What you are asked to do:
Please list, word for word, every line in the records below that contains the string "height".

++++++

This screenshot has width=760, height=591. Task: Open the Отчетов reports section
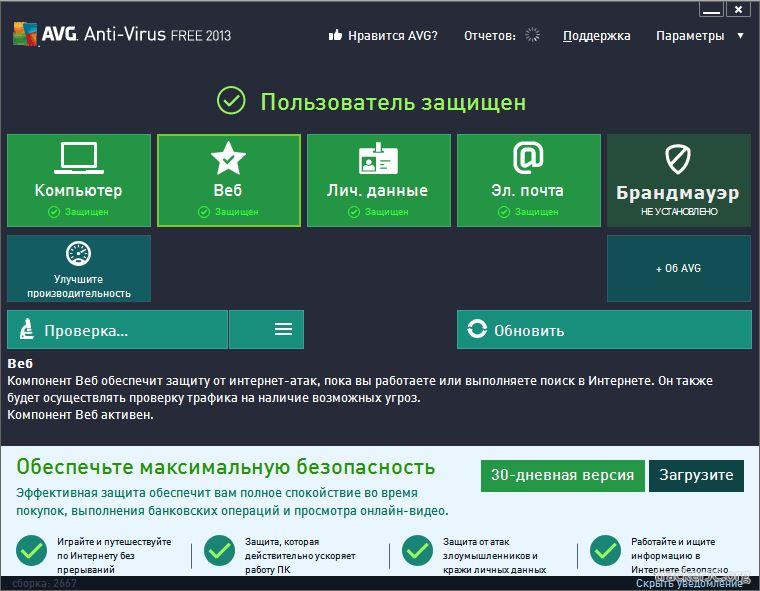[490, 36]
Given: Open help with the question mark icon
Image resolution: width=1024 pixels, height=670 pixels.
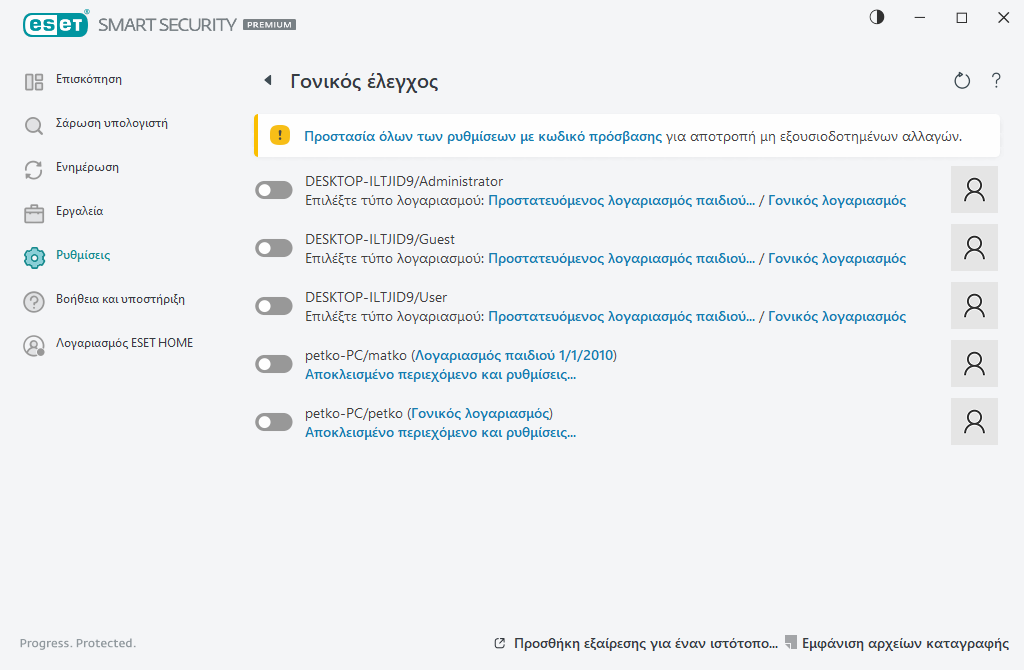Looking at the screenshot, I should (x=996, y=81).
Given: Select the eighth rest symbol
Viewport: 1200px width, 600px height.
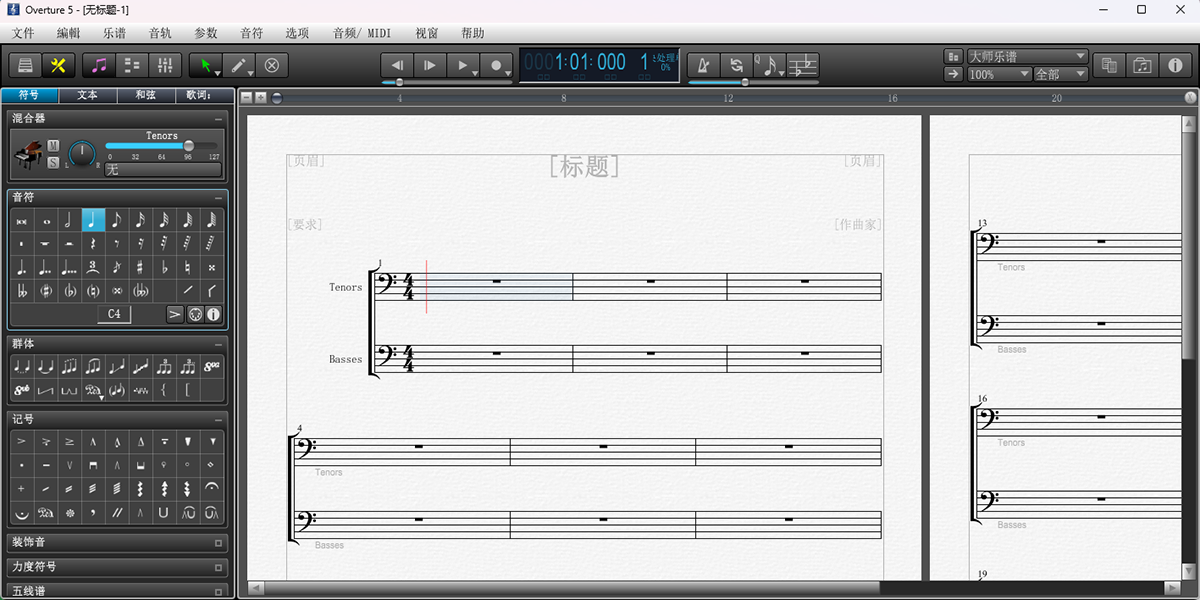Looking at the screenshot, I should point(117,244).
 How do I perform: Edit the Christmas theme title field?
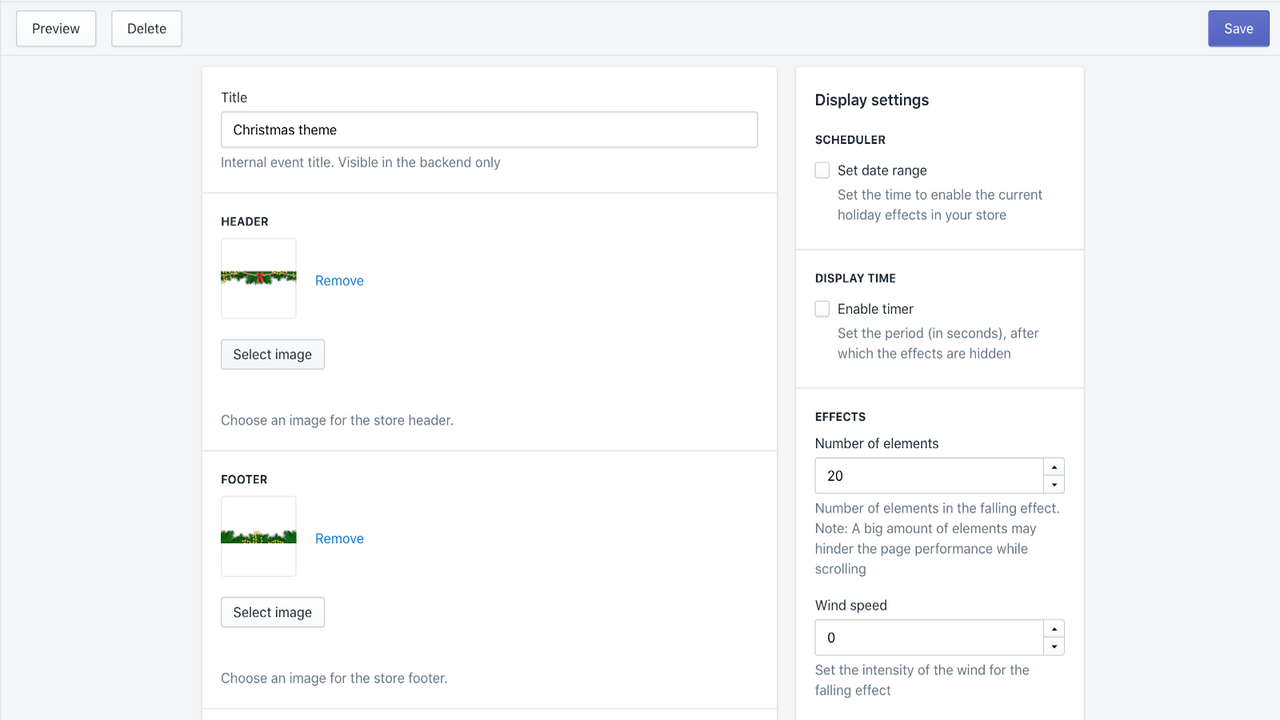489,129
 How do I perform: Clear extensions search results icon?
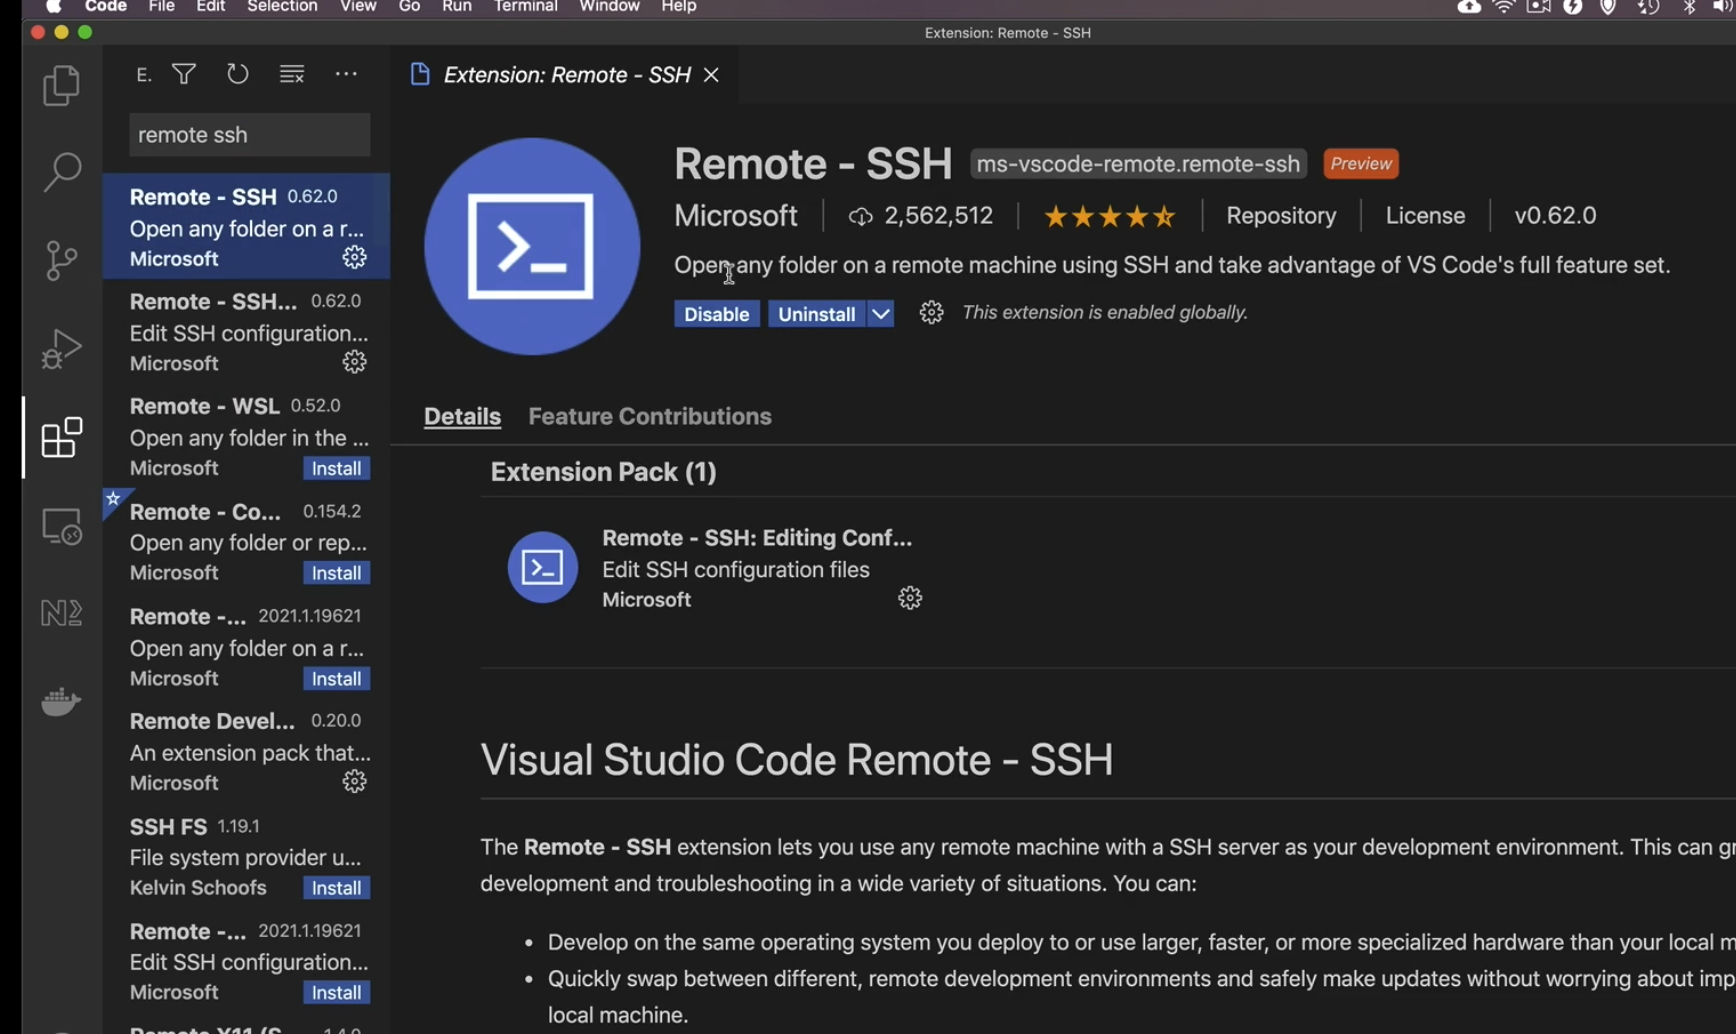pyautogui.click(x=292, y=74)
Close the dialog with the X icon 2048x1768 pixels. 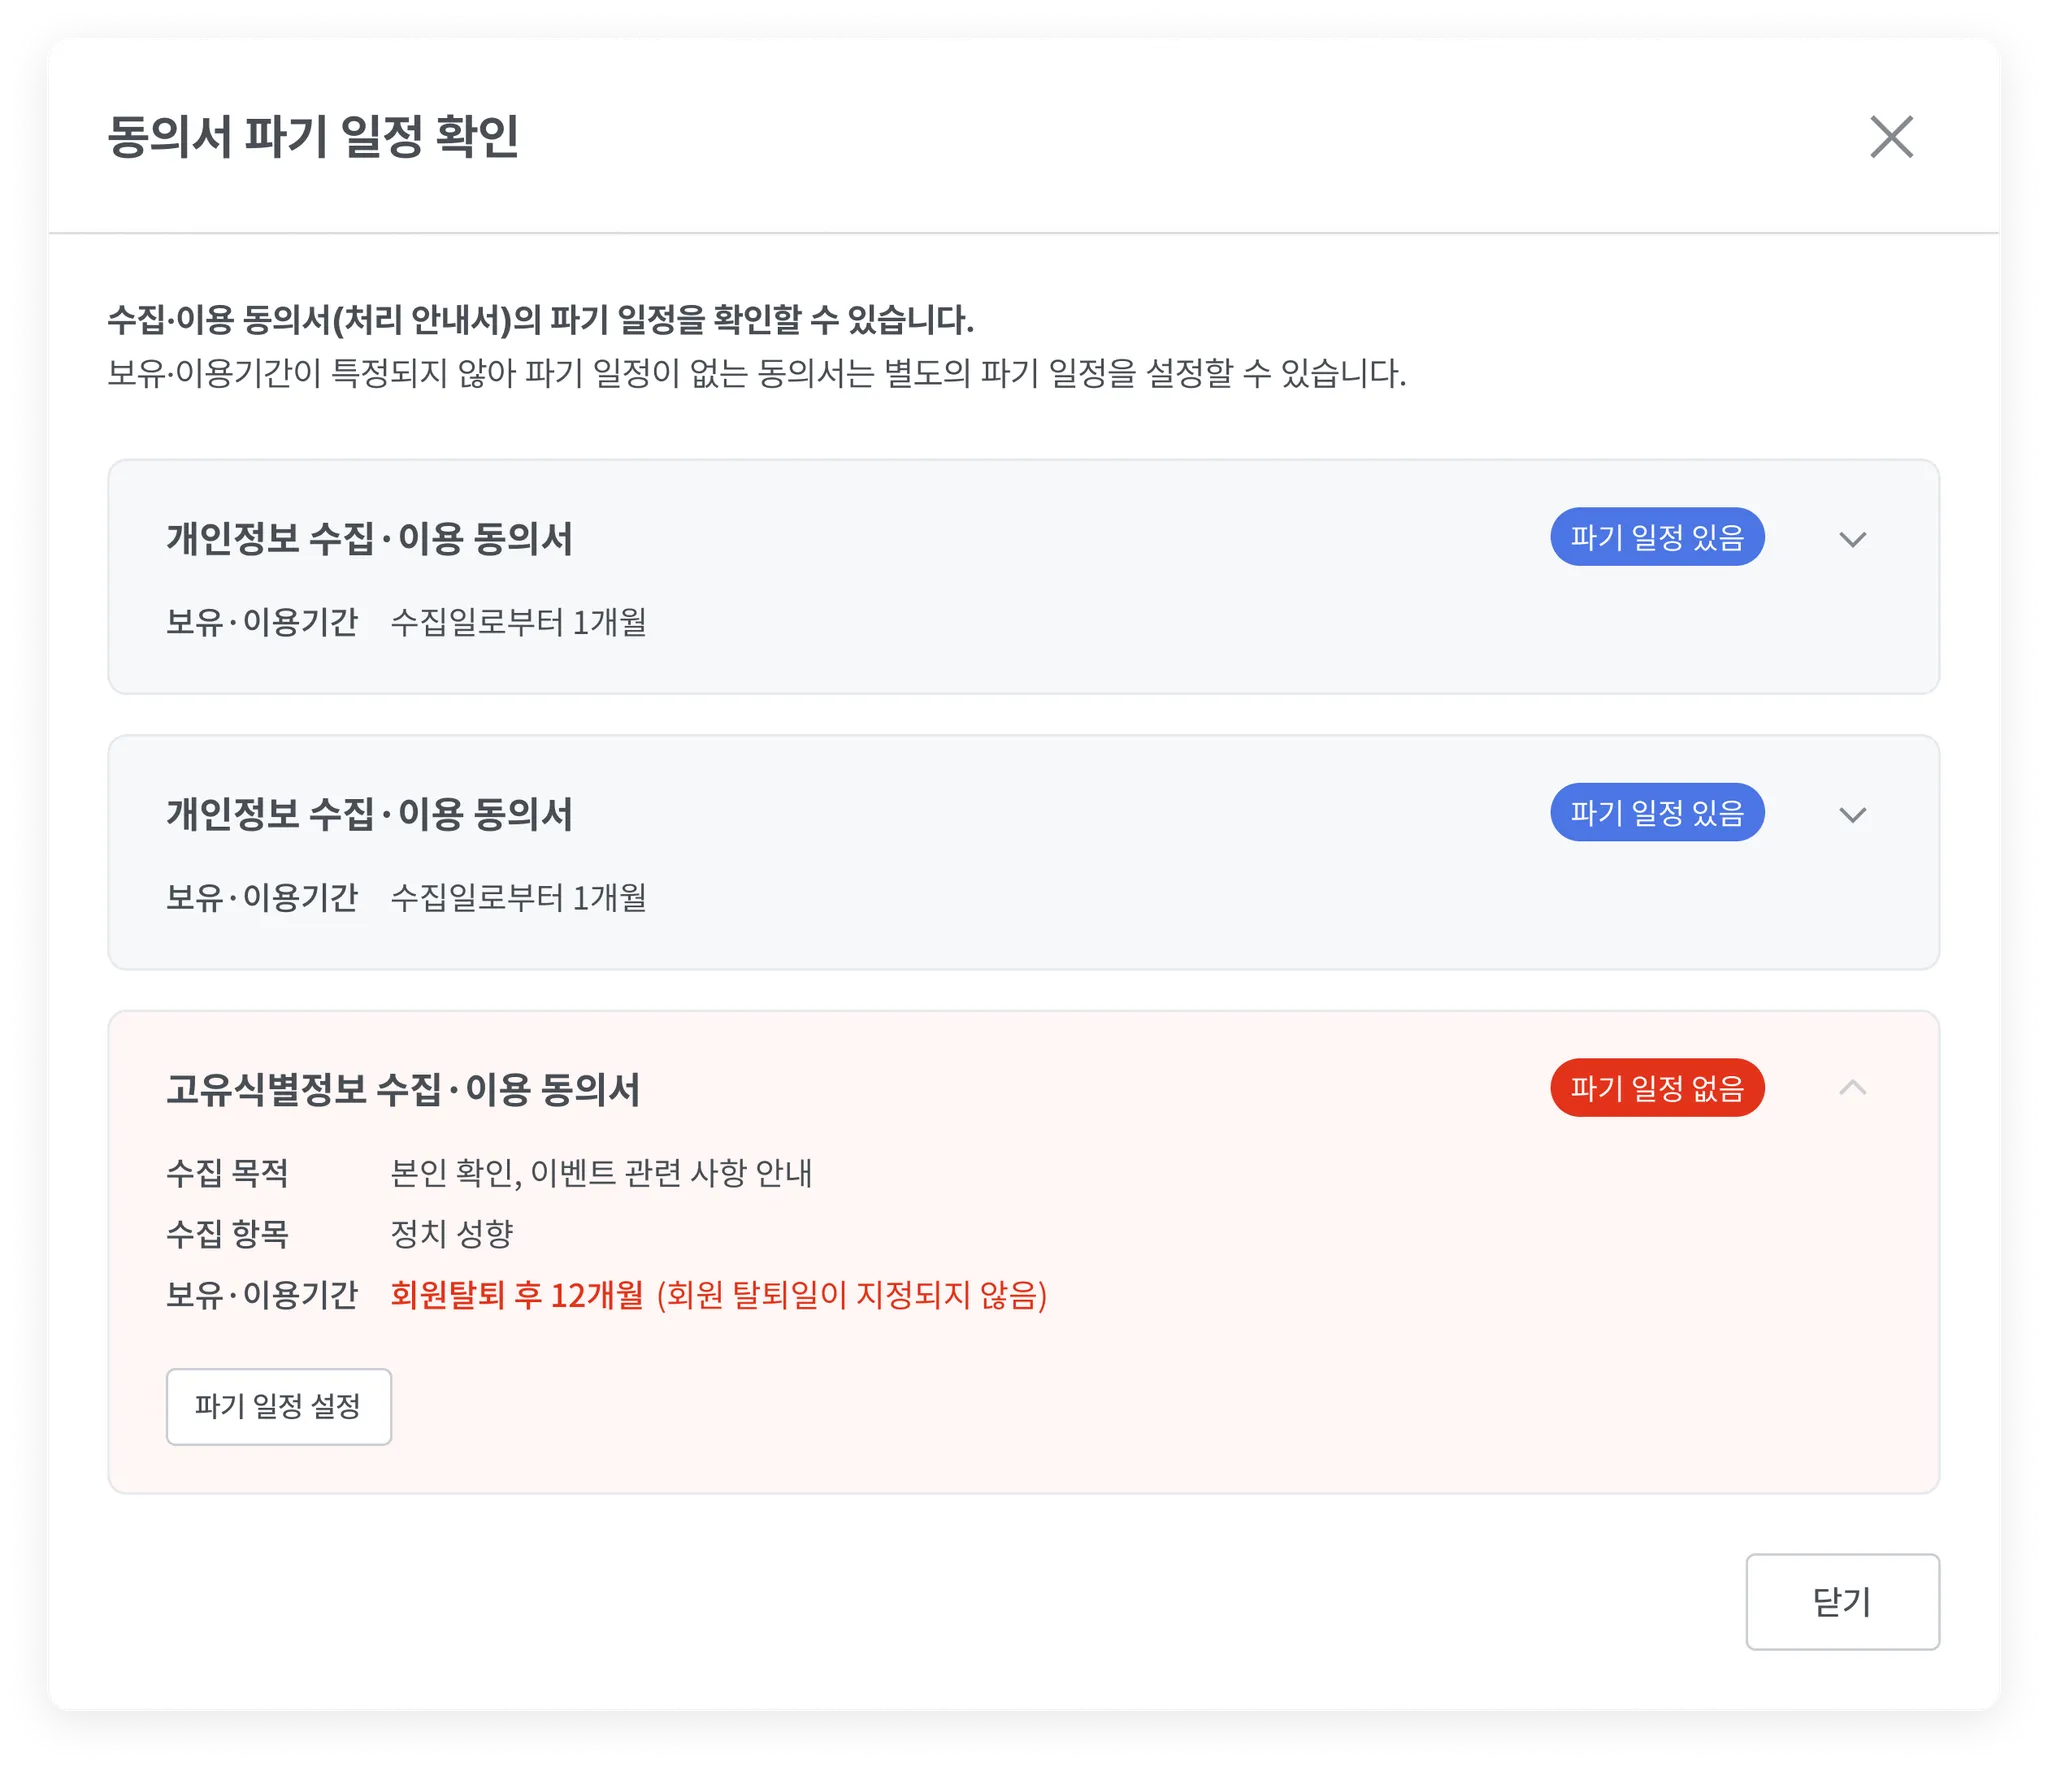click(x=1891, y=137)
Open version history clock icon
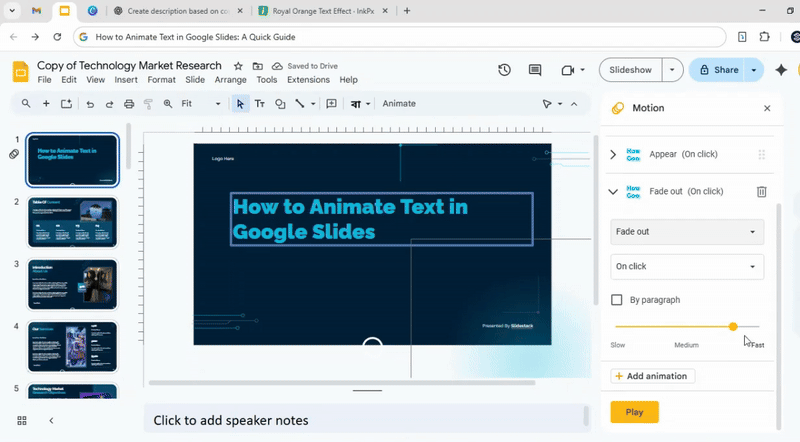 click(x=504, y=70)
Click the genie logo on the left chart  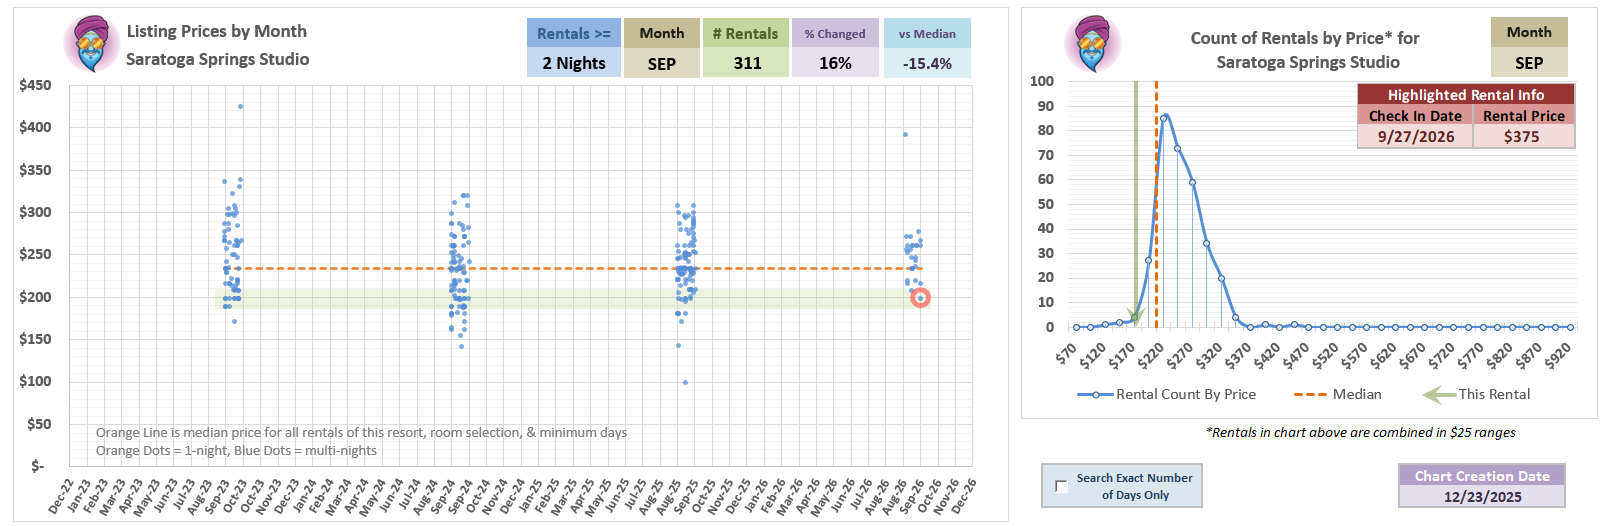click(91, 44)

++++++

Written answer:
This screenshot has width=760, height=591. Task: Open the Отчетов reports section
Image resolution: width=1024 pixels, height=670 pixels.
Viewport: 1200px width, 600px height.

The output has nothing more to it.